Los políticos españoles han conseguido que desviemos la atención de los dos problemas acuciantes del país y concentremos el interés en sus tejemanejes. Por supuesto, no tengo dudas en cuanto a la identificación de esos problemas prioritarios: la superación de la pandemia, con revisión del nivel sanitario que permita hacer frente con solvencia las previsibles nuevas crisis; y la regeneración del tejido productivo y de empleo deteriorado gravemente por una gestión de la pandemia vírica que juzgo errática y poco eficaz.
Resulta que lo que nuestros representantes desean que apreciemos no es su capacidad para resolver los problemas del país y movilizar a los agentes sociales en apoyo de esos objetivos (y explicar bien las dificultades encontradas si no los han conseguido). Lo que desean es que vayamos de la mano con sus argumentos de disputas de egos, sus tensiones emocionales y la quebradiza fidelidad a sus cabezas de fila, en los partidos que les han llevado a los asientos por los que dicen representarnos.
La precaria situación de la economía y la pérdida masiva de empleo no ha servido para promover un debate plural, coordinado desde la voluntad de eficacia y el conocimiento. Ha traído a escena un mal que en los países realmente desarrollados y en los que impera una democracia no cuestionada, parecía descartado en España. La polémica de una academicismo trasnochada entre la gestión liberal de la economía o un centralismo despótico desde el Estado. No estamos para ensayos, pero resulta que hay varios partidos que basan su política (al menos, de boquilla) en segregar el Estado, despreciar la iniciativa empresarial y presionar sobre las clases medias amenazándolas con incrementar los impuestos para sostener su idea de economía del bienestar.
Que en el otro lado ideológico, sus anteriores cabezas se vean hostigadas por la justificación judicial de supuestos (aunque cada vez menos) ingresos y gastos opacos al fisco, no es nada tranquilizador. Puede que los nuevos gestores deseen que olvidemos esa pasada dependencia de las cajas B de los partidos que gobernaron el país, pero resulta difícil pasar página sin quitarnos las manos de la cabeza.
Por mi naturaleza negociadora y mi ánimo progresista moderado, siempre me gustaron las opciones de centro izquierda. No queda más que la ceniza y el olor a humo de esa opción, como consecuencia de la deriva peligrosa hacia los extremos, con los que se han venido encendiendo las campañas de un colectivo de votantes cada vez más desinformado y menos culto.
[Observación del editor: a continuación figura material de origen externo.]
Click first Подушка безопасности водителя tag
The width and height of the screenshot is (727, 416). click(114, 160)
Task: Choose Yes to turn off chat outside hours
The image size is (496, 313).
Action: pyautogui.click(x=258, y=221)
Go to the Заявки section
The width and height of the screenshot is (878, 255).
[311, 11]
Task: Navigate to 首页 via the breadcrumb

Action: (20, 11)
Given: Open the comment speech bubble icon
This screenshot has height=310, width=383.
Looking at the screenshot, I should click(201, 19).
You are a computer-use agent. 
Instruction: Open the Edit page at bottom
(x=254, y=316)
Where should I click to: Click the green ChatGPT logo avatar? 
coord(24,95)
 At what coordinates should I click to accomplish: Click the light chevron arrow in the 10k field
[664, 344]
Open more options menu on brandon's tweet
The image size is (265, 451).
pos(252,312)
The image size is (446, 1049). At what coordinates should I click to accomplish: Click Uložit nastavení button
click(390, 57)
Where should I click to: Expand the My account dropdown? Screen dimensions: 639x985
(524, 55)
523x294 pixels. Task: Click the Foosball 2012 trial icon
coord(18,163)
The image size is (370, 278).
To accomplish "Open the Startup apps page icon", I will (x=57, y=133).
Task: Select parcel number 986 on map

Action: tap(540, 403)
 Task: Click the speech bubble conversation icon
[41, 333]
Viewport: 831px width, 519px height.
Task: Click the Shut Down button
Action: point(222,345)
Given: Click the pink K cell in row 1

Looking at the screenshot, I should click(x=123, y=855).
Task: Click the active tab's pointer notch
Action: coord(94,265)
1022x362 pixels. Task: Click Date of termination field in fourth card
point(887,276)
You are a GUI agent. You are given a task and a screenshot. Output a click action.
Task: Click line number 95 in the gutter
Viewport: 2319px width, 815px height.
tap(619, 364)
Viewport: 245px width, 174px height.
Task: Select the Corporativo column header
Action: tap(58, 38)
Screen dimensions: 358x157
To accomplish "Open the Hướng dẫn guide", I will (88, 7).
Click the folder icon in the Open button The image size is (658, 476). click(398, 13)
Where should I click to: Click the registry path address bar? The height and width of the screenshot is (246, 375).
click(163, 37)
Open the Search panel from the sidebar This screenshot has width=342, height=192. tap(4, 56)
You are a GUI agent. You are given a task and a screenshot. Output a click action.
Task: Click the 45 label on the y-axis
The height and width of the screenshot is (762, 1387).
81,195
Quizá lo que nos pasa es consecuencia de la consagración de la profesión de político como modus vivendi (error que estamos pagando, cuando solo debería dedicarse a la política quien tiene sus necesidades personales cubiertas y una experiencia personal acreditada). Porque hay que contemplar con estupor los movimientos de cambio de chaqueta ideológica de miembros de grupos parlamentarios con los que alcanzaron, en su momento, representación en las cámaras legislativas y en los órganos de las administraciones públicas.
Esas deserciones, cuando se concretan en cambios de partido, sin abandonar sus credenciales, pueden ser calificadas de traición. No solamente a sus colegas de formación y a los documentos que, supongo, firmaron cuando se afiliaron, sino a los votantes.